L’atmosfera a Palo Alto non è delle migliori: quanti si aspettavano il boom di Facebook in Borsa sono costretti a ricredersi. Colpa di un prezzo di collocamento troppo elevato, 38 dollari per azione? Sicuramente sì, ma non solo.
Insomma, questo debutto di Facebook che si è quotato in borsa venerdì 18 maggio è partito veramente con il “piede sbagliato”: a cominciare dal ritardo di mezzora che ha caratterizzato l’avvio delle operazioni, un’eternità se paragonato ai ritmi frenetici che caratterizzano l’attività borsistica. La colpa in questo caso è stata del Nasdaq, l’indice tecnologico americano che si è occupato della procedura dell’IPO. Non è ancora stata precisata la natura del problema che ha causato uno slittamento di oltre 30 minuti, quel che è certo è che gli investitori che avevano prenotato quote poi non assegnate a causa del disservizio già promettono azioni legali, oltre all’ipotesi tutt’altro che remota che sia la stessa SEC ad entrare in gioco e stabilire colpe e responsabilità.
Dopo questo ritardo, l’inizio è sembrato – per pochi minuti – promettente: con apertura a 38$ dollari, le azioni sono schizzate a 42,05$ dollari, con un incremento del 10,7% nel giro di pochi minuti. La performance non era stata ritenuta del tutto negativa, anche perché Wall Street aveva avuto una brutta giornata, col Nasdaq che perdeva oltre il 2% e il Dow Jones circa l’1,2%.
Oggi invece da un lato la Borsa americana va bene (Nasdaq +1,3% e Dow Jones +0,75%), dall’altro il titolo della società di Zuckerberg scende a 33,5 dollari, portandosi dietro tutto il settore di Internet. Linkedin perde circa il 3% e il social network cinese Renren il 7%.
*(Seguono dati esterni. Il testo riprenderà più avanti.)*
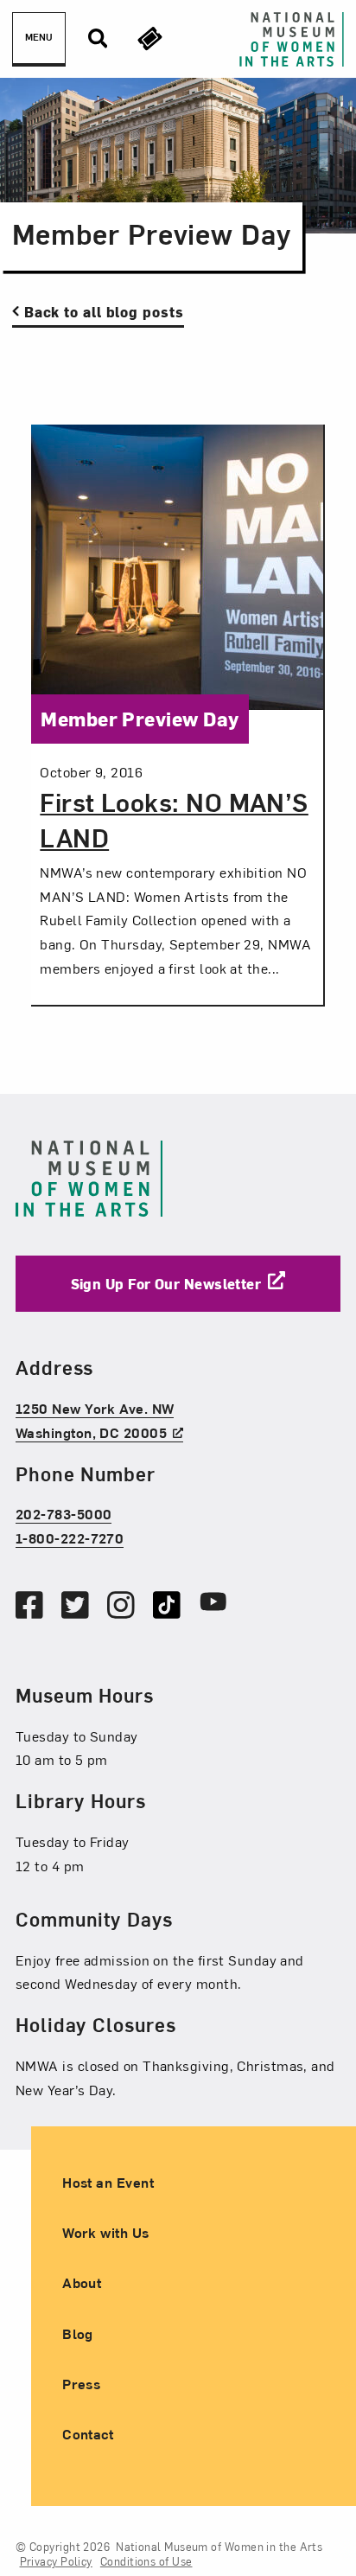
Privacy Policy (56, 2561)
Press (81, 2383)
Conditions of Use (146, 2561)
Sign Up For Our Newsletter (166, 1283)
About (81, 2282)
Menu (39, 36)
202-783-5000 (63, 1513)
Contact (87, 2433)
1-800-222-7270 (70, 1537)
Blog (77, 2333)
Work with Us (105, 2231)
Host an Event (108, 2181)
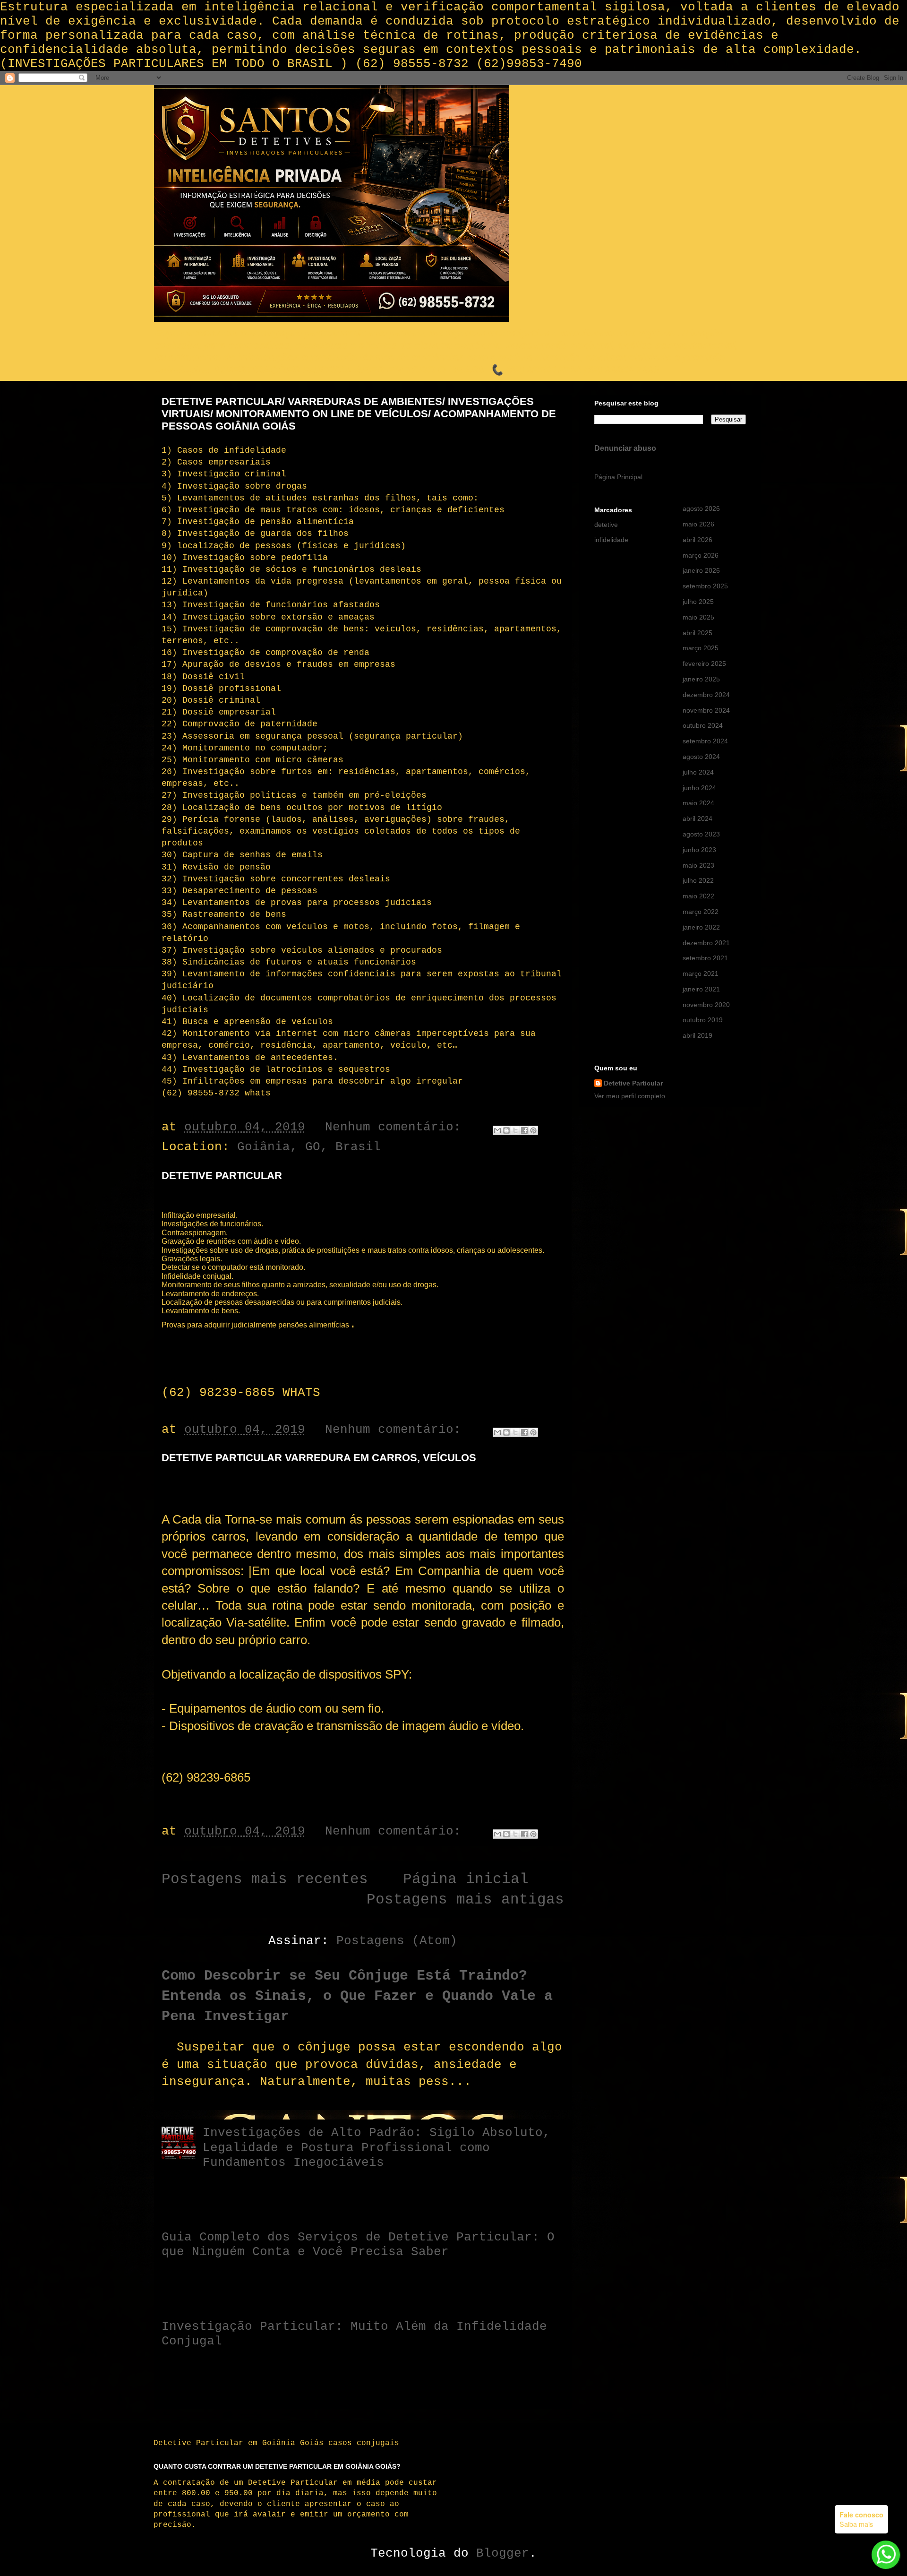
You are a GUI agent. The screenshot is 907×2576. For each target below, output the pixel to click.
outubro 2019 (703, 1020)
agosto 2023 (701, 834)
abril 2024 (697, 818)
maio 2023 (698, 865)
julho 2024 (698, 772)
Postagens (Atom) (396, 1941)
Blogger (502, 2553)
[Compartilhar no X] (515, 1130)
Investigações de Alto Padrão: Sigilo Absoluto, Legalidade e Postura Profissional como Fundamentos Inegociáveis (376, 2147)
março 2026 (701, 555)
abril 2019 (697, 1035)
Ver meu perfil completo (629, 1096)
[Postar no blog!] (506, 1130)
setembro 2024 (705, 741)
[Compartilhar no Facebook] (524, 1130)
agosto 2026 (701, 508)
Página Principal (618, 477)
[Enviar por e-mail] (497, 1130)
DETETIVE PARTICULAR (222, 1175)
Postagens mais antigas (465, 1899)
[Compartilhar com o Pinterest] (533, 1130)
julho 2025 (698, 601)
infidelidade (611, 539)
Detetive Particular (633, 1083)
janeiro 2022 (701, 927)
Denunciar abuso (625, 448)
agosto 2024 (701, 756)
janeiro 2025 (701, 679)
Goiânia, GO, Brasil (309, 1147)
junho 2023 (699, 849)
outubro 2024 (703, 725)
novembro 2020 (706, 1004)
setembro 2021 (705, 958)
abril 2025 (697, 633)
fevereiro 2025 (704, 663)
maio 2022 (698, 896)
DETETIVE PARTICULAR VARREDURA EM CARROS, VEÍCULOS (319, 1458)
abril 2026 (697, 539)
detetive (606, 524)
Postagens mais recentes (265, 1879)
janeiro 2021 (701, 989)
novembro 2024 (706, 710)
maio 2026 (698, 524)
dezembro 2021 (706, 943)
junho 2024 (699, 788)
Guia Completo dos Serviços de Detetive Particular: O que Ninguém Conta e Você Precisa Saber (358, 2244)
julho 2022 (698, 880)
Gli analisti avevano manifestato qualche perplessità già prima dell’Ipo della società californiana, e il mercato sembra ora dar loro ragione. La valutazione complessiva per Facebook è stata di 100 miliardi di dollari. Forse troppo per una società il cui utile si aggira intorno ai 3 miliardi e mezzo di dollari l’anno. Zuckerberg ha provato a spiegare la disparità tra i due valori come una scommessa sul futuro, forte soprattutto dei 900 milioni di utenti del social network. Ma il fatto che il business della società per ora ruoti principalmente intorno alle inserzioni pubblicitarie, e che quelle inserzioni non diano una grande affidabilità agli investitori, spiega alcune delle perplessità attuali. Il colosso americano dell’automobile General Motors ha da poco deciso di ridurre il proprio investimento in pubblicità su Facebook.
La caccia ai motivi del flop è vivacissima: secondo Rich Karlgaad, sarebbero addirittura sette i motivi per i quali l’ipo è da considerarsi un fallimento. Uno, è arrivata troppo tardi. Poi non riscuote le simpatie del fondatore, che – secondo Forbes non a caso – fa attendere gli investitori a New York e si presenta in felpa. Terzo motivo, Zuckerberg e i suoi amici hanno fatto incetta delle azioni, lasciando poco o nulla all’investitore comune. Sicuramente bisogna tenere in considerazione anche la congiuntura economica sfavorevole, con la crisi dell’euro che spaventa i mercati. Quinto e sesto motivo sono “l’invecchiamento” di Facebook, che sempre più persone percepiscono come noioso e iniziano a disdegnare, e il fatto che il social network non è necessario all’economia mondiale. Anche Google non è necessario, ma sarebbe molto più difficile da rimpiazzare per qualsiasi investitore (e non solo). Ultimo motivo, più generale, è che i social media di massa – come Facebook – sono destinati a “estinguersi”: il futuro sarà dei social media specializzati in alcuni settori, come la sanità, dove sia garantita con sicurezza la privacy delle informazioni fornite.
Insomma, per Zuckerberg, che sabato scorso ha sposato la fidanzata Priscilla Chan, il crollo del titolo si traduce al momento in una perdita di 2,2 miliardi di dollari. Il fondatore vede cosi’ il proprio patrimonio personale sgonfiarsi da 19,3 miliardi di dollari a 17,1 miliardi.